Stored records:
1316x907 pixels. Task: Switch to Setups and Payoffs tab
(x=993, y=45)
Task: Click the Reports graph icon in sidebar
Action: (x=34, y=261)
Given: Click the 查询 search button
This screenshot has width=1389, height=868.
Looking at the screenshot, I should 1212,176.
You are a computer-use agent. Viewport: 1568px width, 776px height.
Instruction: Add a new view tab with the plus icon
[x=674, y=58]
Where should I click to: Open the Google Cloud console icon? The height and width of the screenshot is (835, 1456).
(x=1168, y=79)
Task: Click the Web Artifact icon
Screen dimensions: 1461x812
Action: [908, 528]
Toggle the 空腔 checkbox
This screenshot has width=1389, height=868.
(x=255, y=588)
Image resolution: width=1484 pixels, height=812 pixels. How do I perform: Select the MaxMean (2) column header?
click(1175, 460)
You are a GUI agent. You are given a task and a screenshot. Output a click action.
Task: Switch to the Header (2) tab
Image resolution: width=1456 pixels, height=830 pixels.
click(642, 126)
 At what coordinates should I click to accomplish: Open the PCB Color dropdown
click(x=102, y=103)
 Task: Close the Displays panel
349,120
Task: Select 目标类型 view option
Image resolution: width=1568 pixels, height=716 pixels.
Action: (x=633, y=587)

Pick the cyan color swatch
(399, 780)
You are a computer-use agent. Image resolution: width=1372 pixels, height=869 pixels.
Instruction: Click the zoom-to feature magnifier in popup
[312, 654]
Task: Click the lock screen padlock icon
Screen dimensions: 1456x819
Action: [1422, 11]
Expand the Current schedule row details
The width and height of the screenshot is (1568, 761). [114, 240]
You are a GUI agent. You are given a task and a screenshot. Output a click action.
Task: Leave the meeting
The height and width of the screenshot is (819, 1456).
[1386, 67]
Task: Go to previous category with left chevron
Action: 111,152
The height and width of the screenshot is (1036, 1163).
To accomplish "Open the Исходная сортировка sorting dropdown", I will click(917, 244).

■ **WHAT YOU SHOULD DO**
Look above for the line that contains "Instruction: Click the". That line and every line after it through the end of the data must be written out exactly, with nothing else.

■ **ANSWER TO THE EXERCISE**
Instruction: Click the zoom-to feature magnifier in popup
[312, 654]
Task: Click the lock screen padlock icon
Screen dimensions: 1456x819
Action: [1422, 11]
Expand the Current schedule row details
The width and height of the screenshot is (1568, 761). [114, 240]
You are a GUI agent. You are given a task and a screenshot. Output a click action.
Task: Leave the meeting
The height and width of the screenshot is (819, 1456).
[1386, 67]
Task: Go to previous category with left chevron
Action: 111,152
The height and width of the screenshot is (1036, 1163).
To accomplish "Open the Исходная сортировка sorting dropdown", I will click(917, 244).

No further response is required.